No, this check was not supposed to cause the NCCL error. The check will simply cause the plugin to fail to initialize, which makes NCCL fall back to its internal sockets provider. It would have been nicer to make the execution fail entirely, but NCCL defaults to falling back to sockets. I'm not sure why the sockets provider is causing the error you see.

But more importantly, without GDR support (when setting export OFI_NCCL_DISABLE_GDR_REQUIRED_CHECK=1) you will not get good performance, since NCCL will need to make an extra host copy for each transfer. The reason for the check is to prevent users from unknowingly getting poor performance on P4/P5 instance types that support GDR.

As for why GDR isn’t supported: if you are using a DLAMI for GPUs, it should have all the software needed for GDR support. Did you make any modifications to the software installed in the DLAMI (other than upgrading the plugin)? Updating to a more recently released GPU DLAMI may help as well.

Hi @rauteric, I'm getting the same error.

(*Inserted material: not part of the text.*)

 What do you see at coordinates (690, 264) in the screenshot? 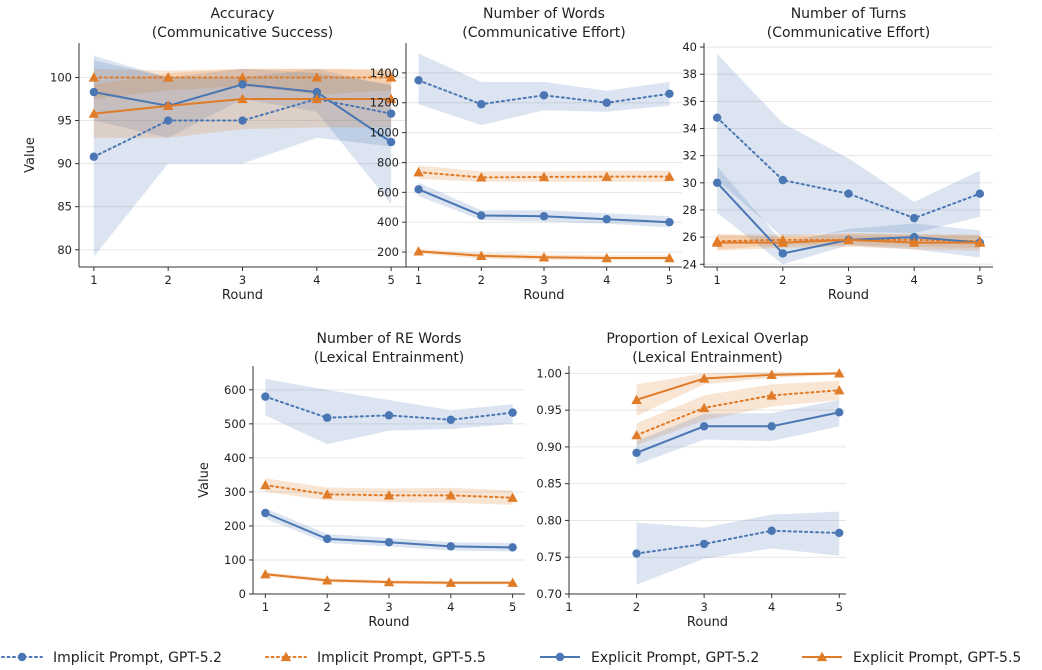
I see `y-tick-label: 24` at bounding box center [690, 264].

Our AMIs are sourced from https://github.com/awslabs/amazon-eks-ami. I'm not sure why GDR might be disabled. Any tips for debugging or tracking the reason?

Also, just learned from a colleague that we were able to get OFI working with GDR on the same instance with the same AMI, only difference is the Docker image that the app is running on. What could be missing? I couldn't see anything obviously wrong.